Clarksville, TN – In the mid-1980s, an old store ledger was found inside a local smokehouse. At first glance, it seemed like little more than trash, but then someone opened the yellowed, water-stained pages and read surreal accounts of Clarksville during the Civil War.
“Clarksville is almost depopulated,” the ledger recorded. “All the escaped soldiers have been ordered to the main army via Clarksville before the Yankees get in. I ripped the stripes off a young man’s coat over at Uncle W’m’s this evening that he might not be detected on his journey. Once I enjoyed sewing them, but now I take them off as willingly.”
The thick, leather-bound book was a war-time diary, written by New Providence resident Serepta Jordan between 1857 to 1864. In the 30 years that followed its chance discovery, several people have attempted to publish the massive diary.
The book’s restored pages now reside at the Customs House Museum and Cultural Center, and earlier this year, the University of Tennessee Press finally released a transcribed version of the book, “The Diary of Serepta Jordan: A Southern Woman’s Struggle with War and Family, 1857-1864.”
The work – edited by Dr. Minoa Uffelman, Austin Peay State University professor of history; Ellen Kanervo, APSU professor emeritus of communication; Eleanor Williams, Montgomery County historian; and Phyllis Smith, historian of Mt. Olive Cemetery Historical Preservation Society – is now available for purchase on the UT Press website and on Amazon.
“It’s exciting to have Serepta Jordan’s diary published after three decades of numerous people working extremely hard to complete it,” Uffelman said. “Serepta Jordan’s story is a fascinating glimpse into life in Clarksville in the years leading to the Civil War to 1864. She suffered personal tragedies as the nation suffered the tragedy of war. Yet, she lived a full and vibrant life. She describes socializing with friends and neighbors, church, local news, the war and the end of slavery.”
The diary provides insights into everything from food preparation to life in Clarksville as an occupied city during the war, with Jordan writing bitterly how “splendidly dressed officers prancing round on their fine horses are sights not uncommon” and how “the wounded from Fort (Donelson) continue to come in.”
The book marks the second time Uffelman, Kanervo, Smith and Williams have brought to life Clarksville’s forgotten Civil War past. In 2014, they published, through UT Press, “The Diary of Nannie Haskins Williams: A Southern Woman’s Story of Rebellion and Reconstruction, 1863-1890.” The two books show how local women experienced the war and the occupation but from different viewpoints.
“(Nannie) was an elite teenager with a large and loving family that provided stability and financial and emotional support,” Uffelman said. “Nannie had a loving marriage. Serepta was part of the merchant class in New Providence. She lost her family and was on her own at a time when women had few options other than marriage. She seemed to marry out of necessity rather than love. While Nannie and Serepta live only five miles apart, their lives were extremely different.”
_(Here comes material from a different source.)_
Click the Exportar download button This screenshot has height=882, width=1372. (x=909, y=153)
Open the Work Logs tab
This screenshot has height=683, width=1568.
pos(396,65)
During a normal year, Uffelman and her collaborators would have hosted book signings and lectures on the diary, but the COVID-19 Coronavirus pandemic prevented that. The editors are willing to host Zoom sessions, and Uffelman said they will sign bookplates for anyone who wants to personalize their book. And they hope, once the pandemic ends, to host an event for the Clarksville-Montgomery County community.